# [DATA FOR PROCESSING]
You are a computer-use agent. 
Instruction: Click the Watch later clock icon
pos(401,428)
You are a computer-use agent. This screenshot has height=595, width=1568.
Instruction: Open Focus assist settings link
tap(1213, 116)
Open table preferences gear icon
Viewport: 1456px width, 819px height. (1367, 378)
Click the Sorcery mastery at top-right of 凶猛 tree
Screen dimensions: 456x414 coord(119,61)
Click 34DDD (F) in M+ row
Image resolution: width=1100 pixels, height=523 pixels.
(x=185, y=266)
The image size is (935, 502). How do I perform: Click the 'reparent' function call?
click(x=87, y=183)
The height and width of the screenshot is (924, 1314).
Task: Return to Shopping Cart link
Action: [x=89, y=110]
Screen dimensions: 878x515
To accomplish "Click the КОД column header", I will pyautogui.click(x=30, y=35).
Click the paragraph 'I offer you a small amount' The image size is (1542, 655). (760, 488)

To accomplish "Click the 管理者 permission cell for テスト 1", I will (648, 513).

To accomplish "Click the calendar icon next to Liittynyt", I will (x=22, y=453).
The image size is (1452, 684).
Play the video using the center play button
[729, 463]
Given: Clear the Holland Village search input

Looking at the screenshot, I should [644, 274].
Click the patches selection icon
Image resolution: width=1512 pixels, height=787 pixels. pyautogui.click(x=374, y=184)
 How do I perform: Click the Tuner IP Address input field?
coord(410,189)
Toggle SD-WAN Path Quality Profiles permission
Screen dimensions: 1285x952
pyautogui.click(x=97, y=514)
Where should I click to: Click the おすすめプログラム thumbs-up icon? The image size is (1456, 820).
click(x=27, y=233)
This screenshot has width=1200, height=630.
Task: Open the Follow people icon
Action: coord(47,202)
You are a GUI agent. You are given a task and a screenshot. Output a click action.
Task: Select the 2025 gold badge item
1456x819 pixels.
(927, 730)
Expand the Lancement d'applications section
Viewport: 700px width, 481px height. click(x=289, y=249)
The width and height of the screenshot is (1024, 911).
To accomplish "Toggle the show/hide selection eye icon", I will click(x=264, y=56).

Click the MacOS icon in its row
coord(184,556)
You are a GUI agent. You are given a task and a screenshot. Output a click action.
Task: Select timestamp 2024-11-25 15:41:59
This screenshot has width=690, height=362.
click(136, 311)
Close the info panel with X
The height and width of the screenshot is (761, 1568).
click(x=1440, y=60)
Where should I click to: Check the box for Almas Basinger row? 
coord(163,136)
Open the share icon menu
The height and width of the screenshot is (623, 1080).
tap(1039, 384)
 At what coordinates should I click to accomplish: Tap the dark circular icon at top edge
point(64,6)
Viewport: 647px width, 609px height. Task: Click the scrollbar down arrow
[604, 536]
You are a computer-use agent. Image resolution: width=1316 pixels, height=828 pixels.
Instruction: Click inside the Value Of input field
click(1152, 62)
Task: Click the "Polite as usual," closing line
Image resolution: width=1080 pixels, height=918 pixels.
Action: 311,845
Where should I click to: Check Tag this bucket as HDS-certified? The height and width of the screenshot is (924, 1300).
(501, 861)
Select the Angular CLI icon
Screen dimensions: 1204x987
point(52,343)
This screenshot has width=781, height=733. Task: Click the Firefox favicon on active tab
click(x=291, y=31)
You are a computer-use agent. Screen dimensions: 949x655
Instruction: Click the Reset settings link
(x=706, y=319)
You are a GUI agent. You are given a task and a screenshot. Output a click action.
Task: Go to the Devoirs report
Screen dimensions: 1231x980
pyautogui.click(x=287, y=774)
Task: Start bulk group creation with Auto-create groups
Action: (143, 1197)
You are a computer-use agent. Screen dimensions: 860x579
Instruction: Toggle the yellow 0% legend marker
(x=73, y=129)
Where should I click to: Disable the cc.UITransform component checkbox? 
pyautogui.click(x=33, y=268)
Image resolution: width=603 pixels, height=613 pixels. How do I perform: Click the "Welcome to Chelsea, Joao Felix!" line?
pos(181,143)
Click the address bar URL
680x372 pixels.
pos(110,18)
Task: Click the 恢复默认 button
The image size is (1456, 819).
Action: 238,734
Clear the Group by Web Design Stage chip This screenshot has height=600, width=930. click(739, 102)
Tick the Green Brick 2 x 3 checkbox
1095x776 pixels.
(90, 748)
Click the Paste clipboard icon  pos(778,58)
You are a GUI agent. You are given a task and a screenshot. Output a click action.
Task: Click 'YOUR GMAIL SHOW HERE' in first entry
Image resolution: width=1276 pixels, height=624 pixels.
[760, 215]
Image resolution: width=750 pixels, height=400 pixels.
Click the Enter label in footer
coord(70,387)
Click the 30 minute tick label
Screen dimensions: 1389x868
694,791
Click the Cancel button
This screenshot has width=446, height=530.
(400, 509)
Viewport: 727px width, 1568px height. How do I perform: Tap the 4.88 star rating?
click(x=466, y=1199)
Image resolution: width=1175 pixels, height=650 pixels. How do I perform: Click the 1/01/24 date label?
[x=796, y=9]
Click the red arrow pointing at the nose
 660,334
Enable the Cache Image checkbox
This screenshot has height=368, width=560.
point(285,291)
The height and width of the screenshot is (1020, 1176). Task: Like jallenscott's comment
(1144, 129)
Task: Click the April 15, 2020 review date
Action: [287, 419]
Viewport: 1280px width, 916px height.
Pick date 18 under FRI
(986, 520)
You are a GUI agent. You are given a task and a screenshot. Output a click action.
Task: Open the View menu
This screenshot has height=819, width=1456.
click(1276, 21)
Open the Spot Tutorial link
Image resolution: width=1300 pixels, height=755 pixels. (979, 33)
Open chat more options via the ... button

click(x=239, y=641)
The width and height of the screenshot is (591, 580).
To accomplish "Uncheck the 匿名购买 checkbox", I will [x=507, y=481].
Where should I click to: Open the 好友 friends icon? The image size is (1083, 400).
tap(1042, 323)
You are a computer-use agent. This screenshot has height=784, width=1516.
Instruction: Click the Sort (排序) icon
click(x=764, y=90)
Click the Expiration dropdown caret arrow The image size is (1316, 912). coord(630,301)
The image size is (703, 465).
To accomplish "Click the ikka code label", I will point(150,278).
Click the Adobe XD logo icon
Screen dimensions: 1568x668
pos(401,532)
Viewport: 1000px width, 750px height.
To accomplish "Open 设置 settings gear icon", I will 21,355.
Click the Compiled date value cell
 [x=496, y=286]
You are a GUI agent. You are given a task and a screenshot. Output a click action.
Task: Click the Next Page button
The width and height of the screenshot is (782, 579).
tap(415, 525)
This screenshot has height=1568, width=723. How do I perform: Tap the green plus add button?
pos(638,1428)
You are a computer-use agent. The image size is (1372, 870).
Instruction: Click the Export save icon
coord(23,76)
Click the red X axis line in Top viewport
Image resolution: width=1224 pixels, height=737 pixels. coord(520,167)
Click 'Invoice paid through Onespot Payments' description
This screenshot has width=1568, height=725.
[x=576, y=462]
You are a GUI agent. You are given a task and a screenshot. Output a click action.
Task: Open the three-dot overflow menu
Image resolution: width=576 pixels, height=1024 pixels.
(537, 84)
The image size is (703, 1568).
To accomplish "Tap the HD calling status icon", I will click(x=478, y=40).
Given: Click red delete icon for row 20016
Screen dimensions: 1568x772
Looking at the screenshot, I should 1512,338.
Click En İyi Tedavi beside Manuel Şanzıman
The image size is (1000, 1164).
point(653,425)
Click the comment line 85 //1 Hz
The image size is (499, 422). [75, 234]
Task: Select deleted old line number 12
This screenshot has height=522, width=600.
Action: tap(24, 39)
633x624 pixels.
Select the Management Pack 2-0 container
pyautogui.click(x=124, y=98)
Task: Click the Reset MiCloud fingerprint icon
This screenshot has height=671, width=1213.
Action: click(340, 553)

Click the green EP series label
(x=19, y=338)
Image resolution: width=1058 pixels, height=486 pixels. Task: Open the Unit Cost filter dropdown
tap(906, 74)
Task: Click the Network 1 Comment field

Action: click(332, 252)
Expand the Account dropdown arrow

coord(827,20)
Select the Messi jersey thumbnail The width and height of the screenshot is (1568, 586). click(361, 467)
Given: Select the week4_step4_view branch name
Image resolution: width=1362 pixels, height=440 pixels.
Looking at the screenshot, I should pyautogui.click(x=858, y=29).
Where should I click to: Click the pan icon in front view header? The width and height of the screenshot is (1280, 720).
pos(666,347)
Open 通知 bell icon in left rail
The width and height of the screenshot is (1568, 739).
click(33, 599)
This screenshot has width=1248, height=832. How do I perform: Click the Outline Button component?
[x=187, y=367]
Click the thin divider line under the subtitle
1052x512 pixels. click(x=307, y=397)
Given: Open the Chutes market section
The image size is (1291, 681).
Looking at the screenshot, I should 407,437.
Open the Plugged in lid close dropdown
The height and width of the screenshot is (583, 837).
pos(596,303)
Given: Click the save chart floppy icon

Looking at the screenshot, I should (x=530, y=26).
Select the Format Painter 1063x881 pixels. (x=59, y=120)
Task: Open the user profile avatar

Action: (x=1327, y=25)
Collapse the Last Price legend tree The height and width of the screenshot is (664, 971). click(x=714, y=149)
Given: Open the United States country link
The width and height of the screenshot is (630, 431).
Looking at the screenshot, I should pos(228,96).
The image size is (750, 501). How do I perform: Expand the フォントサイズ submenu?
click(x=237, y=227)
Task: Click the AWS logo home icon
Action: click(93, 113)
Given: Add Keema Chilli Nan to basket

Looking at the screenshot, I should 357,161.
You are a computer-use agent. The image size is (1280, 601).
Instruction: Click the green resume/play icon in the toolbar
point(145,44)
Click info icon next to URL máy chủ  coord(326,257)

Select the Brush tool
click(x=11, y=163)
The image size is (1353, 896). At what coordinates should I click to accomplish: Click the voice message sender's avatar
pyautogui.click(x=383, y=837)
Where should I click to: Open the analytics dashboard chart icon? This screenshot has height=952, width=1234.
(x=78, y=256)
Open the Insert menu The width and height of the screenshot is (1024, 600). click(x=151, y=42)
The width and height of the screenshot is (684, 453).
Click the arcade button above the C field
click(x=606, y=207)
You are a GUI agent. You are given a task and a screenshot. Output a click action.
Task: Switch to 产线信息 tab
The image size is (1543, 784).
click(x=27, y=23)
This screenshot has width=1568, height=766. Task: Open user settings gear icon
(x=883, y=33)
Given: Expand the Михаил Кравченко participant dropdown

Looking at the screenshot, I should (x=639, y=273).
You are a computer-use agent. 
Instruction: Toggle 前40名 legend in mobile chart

# [PROBLEM TO SOLVE]
Rewrite everything from the start of the entries down to the line containing "Viewport: 1456px width, 819px", replacing "Watch later" with "Save for later" and leaving all else unchanged.

# [SOLUTION]
You are a computer-use agent. 
Instruction: Click the Save for later clock icon
pos(401,428)
You are a computer-use agent. This screenshot has height=595, width=1568.
Instruction: Open Focus assist settings link
tap(1213, 116)
Open table preferences gear icon
Viewport: 1456px width, 819px height. (1367, 378)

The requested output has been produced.